» **Work task**
Return, word for word, the lines of the listing below from the one with "The image size is (950, 1024)." through the one with "Image resolution: width=398", and no other lines.

» **Given records**
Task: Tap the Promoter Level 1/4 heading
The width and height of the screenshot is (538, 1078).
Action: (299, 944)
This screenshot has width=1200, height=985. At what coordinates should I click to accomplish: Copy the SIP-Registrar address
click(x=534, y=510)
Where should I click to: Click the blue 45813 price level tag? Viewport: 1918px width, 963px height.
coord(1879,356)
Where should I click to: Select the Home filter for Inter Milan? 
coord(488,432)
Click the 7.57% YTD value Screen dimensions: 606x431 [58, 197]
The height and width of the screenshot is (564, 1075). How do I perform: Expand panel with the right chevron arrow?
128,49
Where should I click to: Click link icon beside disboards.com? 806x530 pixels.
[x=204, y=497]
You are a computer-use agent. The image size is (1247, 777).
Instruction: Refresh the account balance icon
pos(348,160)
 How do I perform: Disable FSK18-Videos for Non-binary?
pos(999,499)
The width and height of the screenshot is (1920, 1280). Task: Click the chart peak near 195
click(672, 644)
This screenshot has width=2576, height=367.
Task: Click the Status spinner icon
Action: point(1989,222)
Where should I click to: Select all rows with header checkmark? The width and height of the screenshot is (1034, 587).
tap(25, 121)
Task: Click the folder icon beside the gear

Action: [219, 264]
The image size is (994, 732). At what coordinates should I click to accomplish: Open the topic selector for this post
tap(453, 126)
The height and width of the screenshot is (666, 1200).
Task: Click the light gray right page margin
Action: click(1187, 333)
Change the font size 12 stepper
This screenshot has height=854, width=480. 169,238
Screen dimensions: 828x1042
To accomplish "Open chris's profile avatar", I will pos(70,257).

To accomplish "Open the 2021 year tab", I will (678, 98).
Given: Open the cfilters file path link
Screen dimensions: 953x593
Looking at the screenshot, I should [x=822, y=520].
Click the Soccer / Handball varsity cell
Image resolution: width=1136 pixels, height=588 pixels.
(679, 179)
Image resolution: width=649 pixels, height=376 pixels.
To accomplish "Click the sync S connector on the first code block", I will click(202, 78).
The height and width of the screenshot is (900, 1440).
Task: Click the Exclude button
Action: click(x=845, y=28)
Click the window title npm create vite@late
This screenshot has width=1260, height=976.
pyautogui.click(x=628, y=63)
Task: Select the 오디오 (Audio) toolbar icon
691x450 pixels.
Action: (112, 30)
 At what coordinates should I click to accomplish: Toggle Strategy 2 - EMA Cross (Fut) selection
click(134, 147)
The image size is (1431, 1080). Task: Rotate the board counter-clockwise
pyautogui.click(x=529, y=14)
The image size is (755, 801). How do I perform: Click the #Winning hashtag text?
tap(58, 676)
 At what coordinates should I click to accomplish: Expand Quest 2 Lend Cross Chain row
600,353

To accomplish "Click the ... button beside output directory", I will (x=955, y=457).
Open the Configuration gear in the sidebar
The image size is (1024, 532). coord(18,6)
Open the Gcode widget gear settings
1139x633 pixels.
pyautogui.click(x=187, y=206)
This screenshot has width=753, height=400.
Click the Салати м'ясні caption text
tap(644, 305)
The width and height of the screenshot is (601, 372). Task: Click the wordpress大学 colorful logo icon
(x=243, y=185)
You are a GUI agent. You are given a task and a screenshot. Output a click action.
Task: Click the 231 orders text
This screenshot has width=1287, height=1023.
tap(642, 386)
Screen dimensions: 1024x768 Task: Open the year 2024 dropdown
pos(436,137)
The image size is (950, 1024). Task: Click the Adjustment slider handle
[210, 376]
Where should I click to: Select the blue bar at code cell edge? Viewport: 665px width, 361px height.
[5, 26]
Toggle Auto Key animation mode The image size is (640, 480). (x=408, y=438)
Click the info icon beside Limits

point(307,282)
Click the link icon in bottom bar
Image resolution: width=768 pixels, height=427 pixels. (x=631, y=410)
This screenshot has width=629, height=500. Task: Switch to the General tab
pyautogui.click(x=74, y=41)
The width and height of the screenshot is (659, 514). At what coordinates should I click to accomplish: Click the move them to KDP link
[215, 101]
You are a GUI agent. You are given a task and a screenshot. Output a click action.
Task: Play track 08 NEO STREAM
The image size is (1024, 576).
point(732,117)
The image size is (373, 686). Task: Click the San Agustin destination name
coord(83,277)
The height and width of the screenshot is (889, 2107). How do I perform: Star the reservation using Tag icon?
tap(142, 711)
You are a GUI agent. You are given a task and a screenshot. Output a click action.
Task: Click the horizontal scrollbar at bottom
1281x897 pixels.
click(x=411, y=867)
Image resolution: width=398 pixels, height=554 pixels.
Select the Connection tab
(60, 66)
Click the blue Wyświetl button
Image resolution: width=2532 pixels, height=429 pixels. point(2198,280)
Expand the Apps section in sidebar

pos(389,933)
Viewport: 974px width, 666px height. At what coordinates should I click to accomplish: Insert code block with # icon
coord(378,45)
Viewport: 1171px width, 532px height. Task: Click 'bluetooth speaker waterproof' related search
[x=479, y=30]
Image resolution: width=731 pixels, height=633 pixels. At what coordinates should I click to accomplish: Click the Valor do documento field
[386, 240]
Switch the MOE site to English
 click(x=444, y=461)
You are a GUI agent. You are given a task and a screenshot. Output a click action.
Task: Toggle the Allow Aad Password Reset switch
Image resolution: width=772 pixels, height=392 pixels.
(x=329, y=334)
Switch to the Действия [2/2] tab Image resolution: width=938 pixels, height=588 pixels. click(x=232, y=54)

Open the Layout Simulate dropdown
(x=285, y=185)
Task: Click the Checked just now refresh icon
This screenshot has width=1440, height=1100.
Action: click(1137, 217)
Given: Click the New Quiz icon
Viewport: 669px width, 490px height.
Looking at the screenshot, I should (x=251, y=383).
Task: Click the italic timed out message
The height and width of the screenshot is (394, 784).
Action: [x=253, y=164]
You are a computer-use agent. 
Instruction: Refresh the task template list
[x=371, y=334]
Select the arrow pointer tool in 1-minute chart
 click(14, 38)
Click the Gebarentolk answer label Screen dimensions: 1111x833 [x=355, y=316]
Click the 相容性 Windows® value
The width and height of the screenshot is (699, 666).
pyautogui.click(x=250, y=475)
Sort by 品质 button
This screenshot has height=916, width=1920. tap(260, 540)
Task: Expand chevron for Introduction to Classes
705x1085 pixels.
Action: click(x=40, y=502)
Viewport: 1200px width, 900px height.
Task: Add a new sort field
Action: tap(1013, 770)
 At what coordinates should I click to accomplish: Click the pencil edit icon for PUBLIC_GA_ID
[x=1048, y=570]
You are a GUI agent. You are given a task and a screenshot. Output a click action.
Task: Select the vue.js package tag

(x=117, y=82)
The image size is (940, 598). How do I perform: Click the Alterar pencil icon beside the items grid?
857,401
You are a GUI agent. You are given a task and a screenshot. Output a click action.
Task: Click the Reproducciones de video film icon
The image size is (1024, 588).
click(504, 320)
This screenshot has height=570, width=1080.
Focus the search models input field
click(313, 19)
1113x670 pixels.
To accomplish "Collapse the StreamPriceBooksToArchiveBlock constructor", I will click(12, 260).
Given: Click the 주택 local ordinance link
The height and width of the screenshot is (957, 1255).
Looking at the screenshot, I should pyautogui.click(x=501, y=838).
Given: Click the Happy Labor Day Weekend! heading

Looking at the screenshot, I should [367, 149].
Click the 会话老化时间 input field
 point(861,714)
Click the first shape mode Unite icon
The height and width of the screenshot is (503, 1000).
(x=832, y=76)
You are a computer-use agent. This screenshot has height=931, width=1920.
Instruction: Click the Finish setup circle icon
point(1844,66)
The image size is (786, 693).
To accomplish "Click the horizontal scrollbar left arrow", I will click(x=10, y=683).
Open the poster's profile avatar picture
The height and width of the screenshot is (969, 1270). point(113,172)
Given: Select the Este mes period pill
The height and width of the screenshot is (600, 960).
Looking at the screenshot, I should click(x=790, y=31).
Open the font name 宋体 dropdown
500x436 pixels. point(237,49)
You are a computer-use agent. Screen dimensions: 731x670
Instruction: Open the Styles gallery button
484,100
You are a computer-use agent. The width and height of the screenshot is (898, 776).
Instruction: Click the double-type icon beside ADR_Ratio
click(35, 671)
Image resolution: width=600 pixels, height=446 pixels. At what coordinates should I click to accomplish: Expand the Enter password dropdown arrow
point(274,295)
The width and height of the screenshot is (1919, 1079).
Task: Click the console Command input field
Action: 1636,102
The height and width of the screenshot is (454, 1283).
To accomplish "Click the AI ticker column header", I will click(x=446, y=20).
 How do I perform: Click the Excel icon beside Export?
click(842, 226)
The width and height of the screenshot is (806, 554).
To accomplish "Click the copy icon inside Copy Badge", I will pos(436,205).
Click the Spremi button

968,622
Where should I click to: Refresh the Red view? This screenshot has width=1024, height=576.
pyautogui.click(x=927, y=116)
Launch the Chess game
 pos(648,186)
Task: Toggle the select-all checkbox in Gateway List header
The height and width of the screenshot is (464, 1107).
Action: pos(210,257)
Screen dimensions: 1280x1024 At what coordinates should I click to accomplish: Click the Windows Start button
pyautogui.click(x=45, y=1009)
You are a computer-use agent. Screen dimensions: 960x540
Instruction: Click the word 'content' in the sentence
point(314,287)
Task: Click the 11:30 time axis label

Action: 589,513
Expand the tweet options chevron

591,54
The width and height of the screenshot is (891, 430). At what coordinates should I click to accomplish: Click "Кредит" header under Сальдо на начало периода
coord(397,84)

» **Task result**
The image size is (950, 1024). Task: Click the Adjustment slider handle
[210, 376]
Where should I click to: Select the blue bar at code cell edge? Viewport: 665px width, 361px height.
[5, 26]
Toggle Auto Key animation mode The image size is (640, 480). (x=408, y=438)
Click the info icon beside Limits

point(307,282)
Click the link icon in bottom bar
Image resolution: width=768 pixels, height=427 pixels. (x=631, y=410)
This screenshot has width=629, height=500. Task: Switch to the General tab
pyautogui.click(x=74, y=41)
The width and height of the screenshot is (659, 514). At what coordinates should I click to accomplish: Click the move them to KDP link
[215, 101]
You are a GUI agent. You are given a task and a screenshot. Output a click action.
Task: Play track 08 NEO STREAM
The image size is (1024, 576).
point(732,117)
The image size is (373, 686). Task: Click the San Agustin destination name
coord(83,277)
The height and width of the screenshot is (889, 2107). How do I perform: Star the reservation using Tag icon?
tap(142, 711)
You are a GUI agent. You are given a task and a screenshot. Output a click action.
Task: Click the horizontal scrollbar at bottom
1281x897 pixels.
click(x=411, y=867)
Image resolution: width=398 pixels, height=554 pixels.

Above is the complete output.